PAGE TEXT
--- Start ---

VINELAND, NJ – On March 11-12, Bertoia will auction, without reserve, Monique Knowlton’s Antique Toy Collection, a spectacular assemblage of comic book characters, German automobiles and American toys; as well as unusual Japanese space robots and toys.
Although never a regular at toy shows or auctions and probably unknown to most other collectors, Knowlton – a former international fashion model and owner of a art – comes from a world that focuses primarily on aesthetics. With her well-cultivated sense of quality and perfection, she came to appreciate the beauty of antique toys after seeing similar items compatibly integrated into art installations.
Knowlton remarked, “Even though the toys were very rare, if they weren’t in 100% condition, I wouldn’t buy them. I wanted perfect, original and functional things, and if I had the choice, I would always buy a toy that had its original box.
Michael Bertoia, President and Senior Auctioneer at Bertoia Auctions, recalled, “Monique has always been a great client for us. She is very detail-oriented and has a curatorial eye, which is expected of someone who operated a successful art gallery in Manhattan. She took our advice and looked for only the best examples. Whenever she had the opportunity to participate in high-profile sales like the Donald Kaufman series, she did not hesitate, and this is very clearly reflected in the collection she has built up over the years.
Among the most coveted classics up for auction is a 1926-27 J. Chein Felix Frolic estimated at between $12,000 and $18,000. The tallest lithographed comic character toy ever made, measuring 11 inches tall on a 13-inch by 4-inch platform, the Felix Frolic was also the first wind-up tin comic character toy to be authorized for manufacture in the United States. Fewer than a handful are known to exist. “Like all the other toys in the collection, Monique’s Felix Frolic is very strong on condition,” Bertoia noted.

--- End ---

DATA BLOCK
--- Start ---

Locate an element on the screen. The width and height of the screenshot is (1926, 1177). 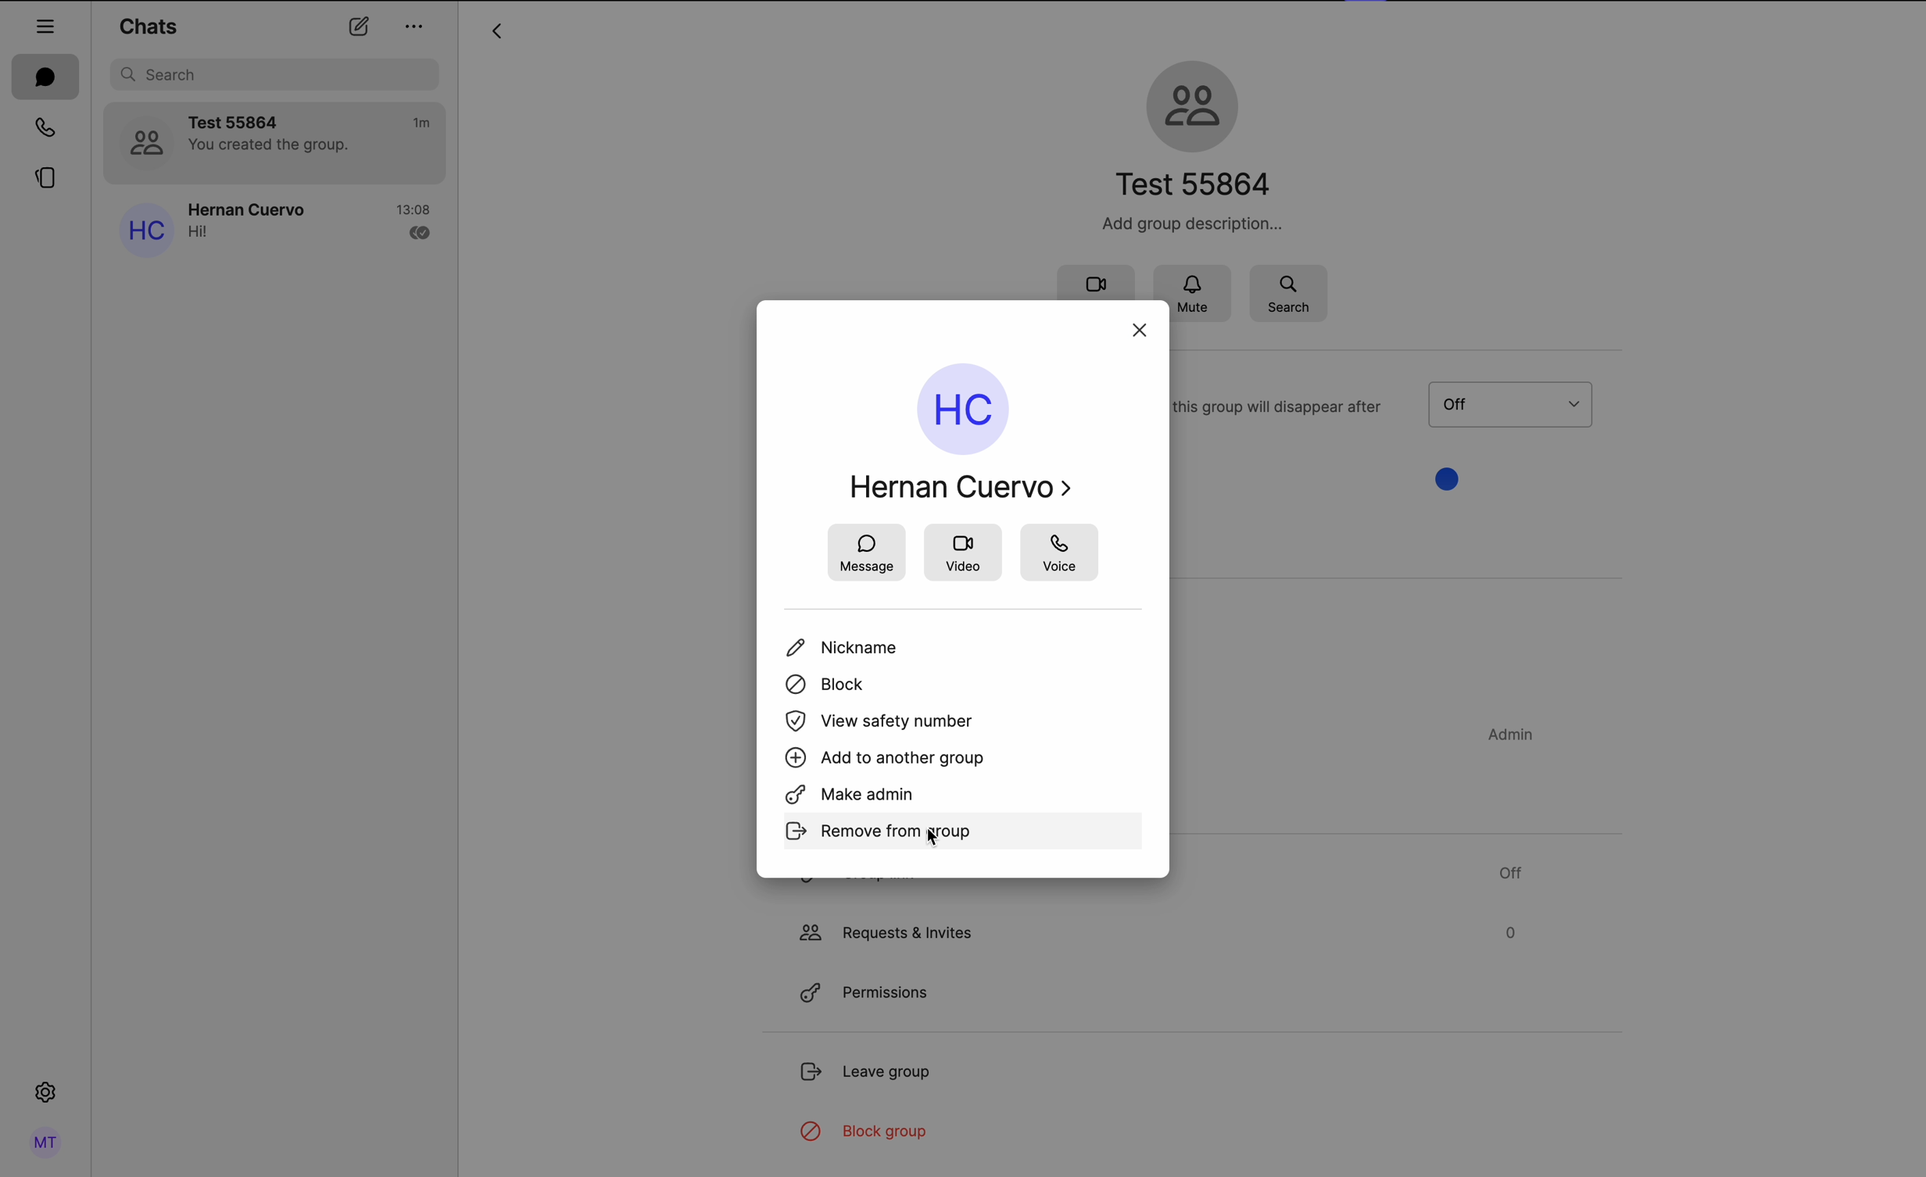
calls is located at coordinates (41, 129).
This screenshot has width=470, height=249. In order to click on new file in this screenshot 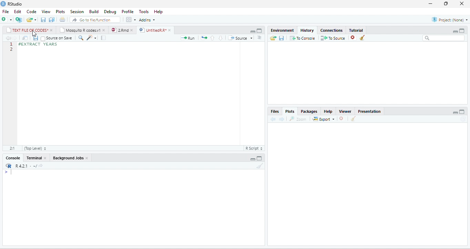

--- End ---

REQUIREMENTS
What price range does the auction announcement give as the estimate for the 1926-27 J. Chein Felix Frolic? The listing is separate material unrelated to the auction announcement.

RESPONSE BELOW
Between $12,000 and $18,000.